Toronto – November 6, 2014 – Tom Mulcair and the NDP were the first party out of the blocks in announcing a major campaign commitment well ahead of the next federal election.
Mulcair announced that an NDP government would implement a National Child Care program modeled after the successful Quebec program, creating one million $15-a-day child care spaces. Women suffer the most from the lack affordable, quality child care, which stand as a barrier to getting back into the workplace. Research also shows that government-funded child care pays for itself by increasing participation in the workforce, resulting in more tax revenues for government. With the federal government projecting budget surpluses, now would be the time to launch the first new truly national social program seen in a very long time.
Harper responded with his same old bag of tricks, including his plan for Income Splitting disguised with the gentle title “The Family Tax Cut”. No matter what he calls it, Harper’s income splitting plan has been universally panned — including by some of Harper’s most ideological friends like the C.D. Howe Institute whose report showed that 85% of households received no benefit under the plan. Even the late Jim Flaherty, Harper’s own former finance minister, criticized it for benefiting only wealthy Canadians.

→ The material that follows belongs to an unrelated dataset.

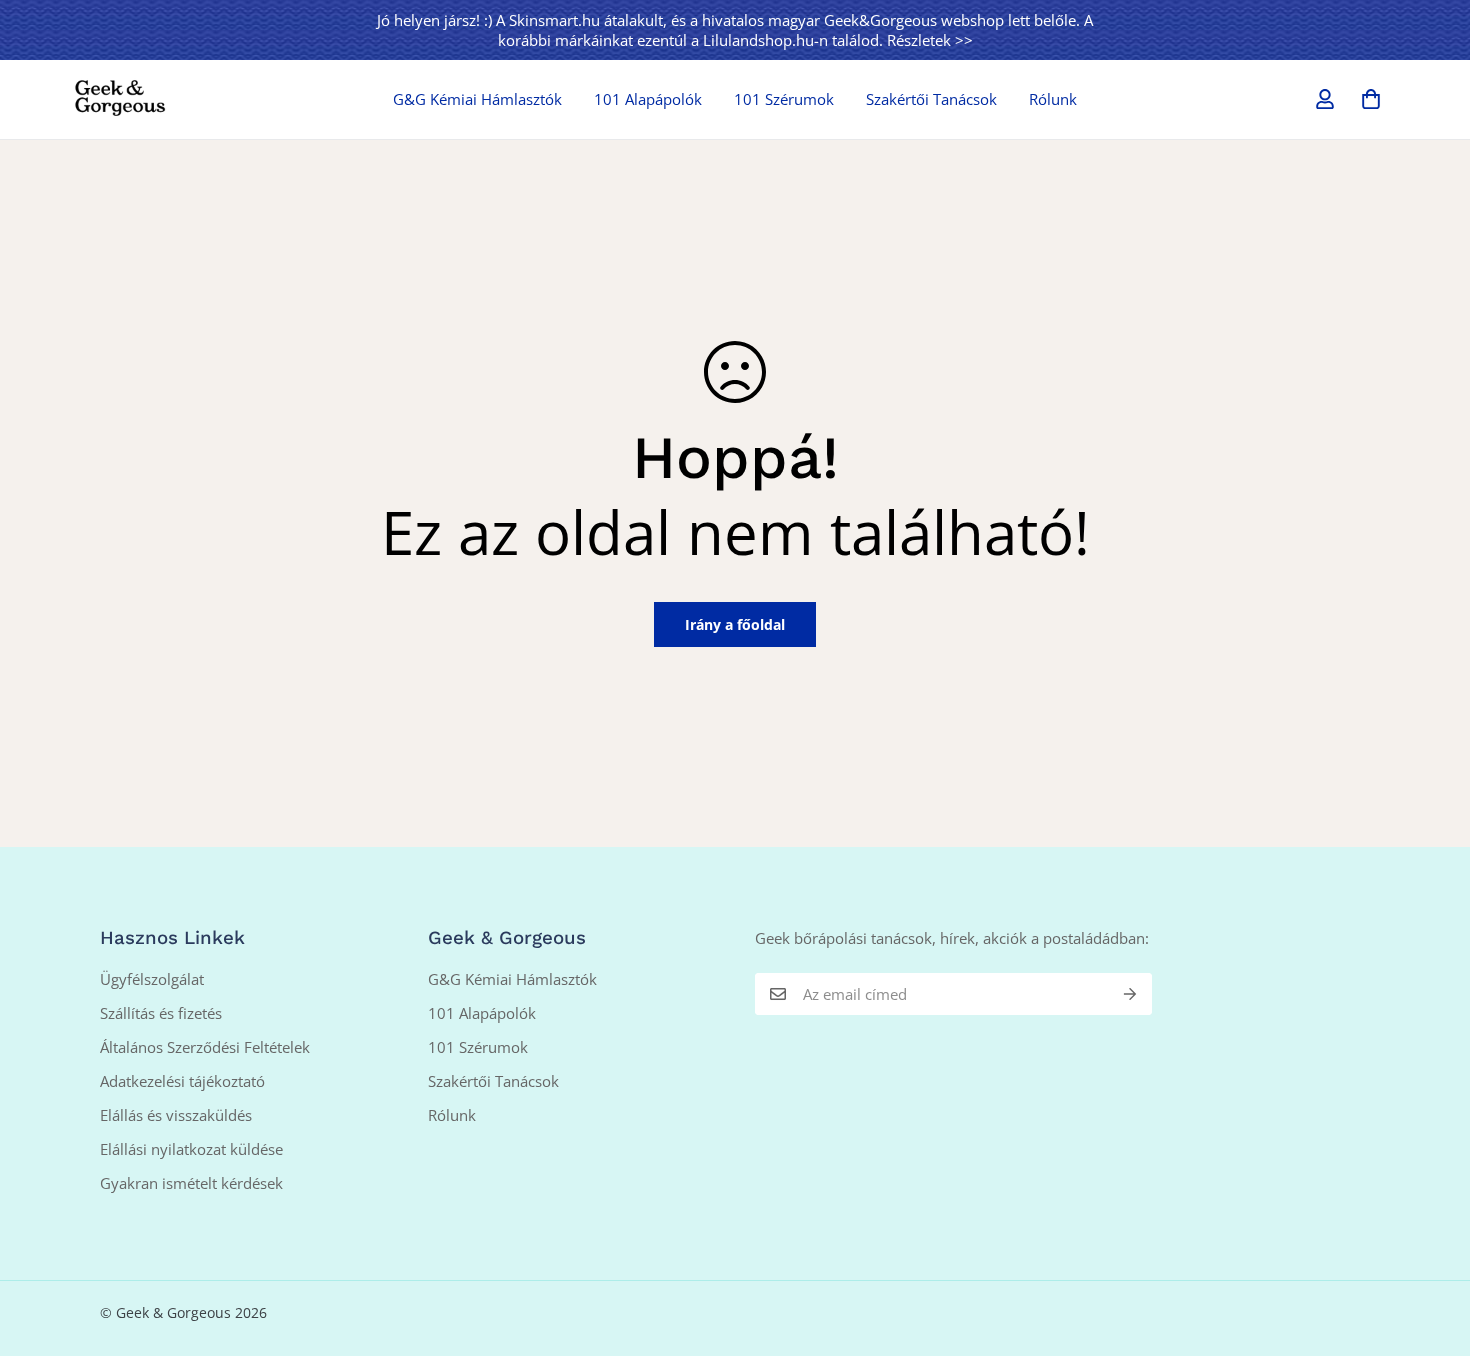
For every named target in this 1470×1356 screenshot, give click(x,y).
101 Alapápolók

Harper’s Minister of State for Social Development, Candace Bergen, has also admitted income splitting would not benefit single parents or low income Canadian families.
On top of Harper’s plan to give the richest Canadian a tax cut they don’t need, the con boss has increased the child care benefit per child up to age six, from $100 to $160 a month while at the same time eliminating the Child Tax Credit. Meanwhile, the average cost for daycare across the country is around $1,000 a month. And while Harper’s child care benefit scheme will spend $26 billion of taxpayer’s money over the next six years, it does not include a plan to create even one new accessible, affordable child care space.
With the election still six to twelve months away, these two competing visions are just the start of the campaign. But for an opening salvo, we have the Harper option of further tax breaks for the wealthy, versus an NDP plan to provide affordable universal child care to families so they can increase their participation in the work force in a meaningful way while creating more tax revenues for government.